» **Ausgewählter Auszug**
- - -
Zur detaillierten Fassung

Zwischen der Kennedy-Visite und Obamas erstem offiziellen Staatsbesuch in Berlin ist viel passiert: Vor 50 Jahren war Westberlin ein Symbol der Verteidigung von Freiheit und Demokratie, eine Insel inmitten eines feindlichen kommunistischen Umfelds, abgetrennt vom Rest Europas durch die kurz zuvor errichtete Berliner Mauer.

Seit dem Ende des Zweiten Weltkriegs waren es vor allem die USA, die sich darum bemühten, die Bundesrepublik wieder in die westliche Gemeinschaft einzubinden. Der Marshallplan und die Berliner Luftbrücke kosteten die Amerikaner viele Milliarden Dollar. Allein für die Versorgung der 2,1 Millionen Westberliner zwischen Juni 1948 und August 1949 durch die britischen und amerikanischen „Rosinenbomber“ gaben die beiden Westmächte insgesamt 200 Millionen Dollar aus.

Unter Mitwirkung der USA bekam die deutsche Wirtschaft nach und nach auch wieder Zugang zu den zuvor abgeschotteten Märkten. Gleichzeitig trieb der Wirtschaftsminister und spätere Bundeskanzler Ludwig Erhard die wirtschaftliche Liberalisierung der Bundesrepublik voran – ebenfalls eine wichtige Voraussetzung für das deutsche Wirtschafts- und Exportwunder:

Zwischen 1953 und 1963 wuchsen die deutschen Exporte um jahresdurchschnittlich fast 13 Prozent, die Ausfuhren in die USA sogar um annähernd 17 Prozent pro Jahr.

Ein halbes Jahrhundert später sind die deutsch-amerikanischen Wirtschaftsbeziehungen nicht minder intensiv (Grafiken): Deutschland führte zuletzt für rund 137 Milliarden Euro Waren aus Amerika ein und nach Amerika aus – damit sind die USA Deutschlands viertwichtigster Handelspartner. Jeder zweite Kühlschrank und mehr als 500.000 Autos in den USA stammen aus der Bundesrepublik; umgekehrt finden vor allem pharmazeutische Erzeugnisse sowie medizinische und elektronische Geräte den Weg über den Atlantik hierher.
- - -
Setze den Auszug über die deutsch-amerikanischen Wirtschaftsbeziehungen im Anschluss an seinen letzten Satz fort. Die Datensätze stehen in keinem Zusammenhang mit dem Auszug.

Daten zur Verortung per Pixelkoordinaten
- - -
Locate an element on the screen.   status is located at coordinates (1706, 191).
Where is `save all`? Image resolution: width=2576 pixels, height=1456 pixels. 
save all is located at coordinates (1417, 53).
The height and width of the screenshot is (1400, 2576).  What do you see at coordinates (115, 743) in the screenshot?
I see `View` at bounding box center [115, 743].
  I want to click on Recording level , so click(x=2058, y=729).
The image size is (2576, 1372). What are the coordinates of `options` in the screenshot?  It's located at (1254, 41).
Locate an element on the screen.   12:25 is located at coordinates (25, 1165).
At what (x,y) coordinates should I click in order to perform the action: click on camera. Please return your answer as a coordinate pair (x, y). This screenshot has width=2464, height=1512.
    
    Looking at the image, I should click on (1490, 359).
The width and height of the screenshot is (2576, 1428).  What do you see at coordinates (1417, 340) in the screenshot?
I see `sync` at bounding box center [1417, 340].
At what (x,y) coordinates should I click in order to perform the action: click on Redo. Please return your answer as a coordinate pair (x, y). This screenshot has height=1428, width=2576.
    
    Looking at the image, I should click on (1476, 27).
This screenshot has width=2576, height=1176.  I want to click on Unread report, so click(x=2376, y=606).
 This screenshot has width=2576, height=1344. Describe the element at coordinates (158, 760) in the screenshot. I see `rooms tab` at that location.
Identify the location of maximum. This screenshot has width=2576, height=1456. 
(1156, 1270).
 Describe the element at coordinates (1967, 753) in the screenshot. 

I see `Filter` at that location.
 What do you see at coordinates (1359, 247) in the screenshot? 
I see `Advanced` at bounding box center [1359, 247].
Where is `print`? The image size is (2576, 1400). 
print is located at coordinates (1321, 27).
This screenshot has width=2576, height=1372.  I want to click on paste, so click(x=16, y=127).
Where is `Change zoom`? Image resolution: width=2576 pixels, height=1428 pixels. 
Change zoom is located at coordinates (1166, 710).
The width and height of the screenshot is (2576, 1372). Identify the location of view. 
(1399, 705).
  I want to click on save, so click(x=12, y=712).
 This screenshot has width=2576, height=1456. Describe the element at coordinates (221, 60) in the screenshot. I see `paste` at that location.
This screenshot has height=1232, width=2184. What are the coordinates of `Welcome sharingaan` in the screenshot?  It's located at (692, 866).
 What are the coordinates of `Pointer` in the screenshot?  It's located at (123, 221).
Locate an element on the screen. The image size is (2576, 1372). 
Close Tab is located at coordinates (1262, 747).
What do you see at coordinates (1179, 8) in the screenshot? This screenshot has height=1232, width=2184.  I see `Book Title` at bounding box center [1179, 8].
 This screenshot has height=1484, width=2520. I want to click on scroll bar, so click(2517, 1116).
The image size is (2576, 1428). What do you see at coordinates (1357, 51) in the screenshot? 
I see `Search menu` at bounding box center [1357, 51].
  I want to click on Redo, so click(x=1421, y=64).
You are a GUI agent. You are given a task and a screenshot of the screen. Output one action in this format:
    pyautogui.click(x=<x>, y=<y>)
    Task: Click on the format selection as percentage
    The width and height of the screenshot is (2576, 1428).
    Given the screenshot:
- - -
» **Antwort**
Im Dienstleistungshandel mit den USA verbucht Deutschland hingegen ein leichtes Defizit – im Jahr 2012 in Höhe von rund 2,5 Milliarden Euro. Das liegt vor allem am Reiseverkehr, den Dienstleistungen der Unternehmensberater sowie an der Filmwirtschaft – Branchen, in denen die USA seit jeher besonders stark sind.

Großes Vertrauen bezeugt auch das Volumen der Direktinvestitionen. In keinem anderen Land der Welt haben deutsche Unternehmen so viel investiert wie zwischen Seattle und Miami (Grafik):

Der Bestand an deutschen Direkt­investitionen in den USA belief sich 2011 auf fast 254 Milliarden Euro.

Amerikanische Unternehmen waren im selben Jahr immerhin mit rund 50 Milliarden Euro in Deutschland engagiert.

Die transatlantischen Wirtschaftsbeziehungen dürften zudem einen gewaltigen Aufschwung erfahren, wenn ein Projekt realisiert wird, das die europäischen und amerikanischen Staatenlenker seit den 1990er Jahren umtreibt und für dessen Forcierung sich Obama in seiner jüngsten Rede zur Nation aussprach: ein Freihandelsabkommen zwischen Europa und den Vereinigten Staaten.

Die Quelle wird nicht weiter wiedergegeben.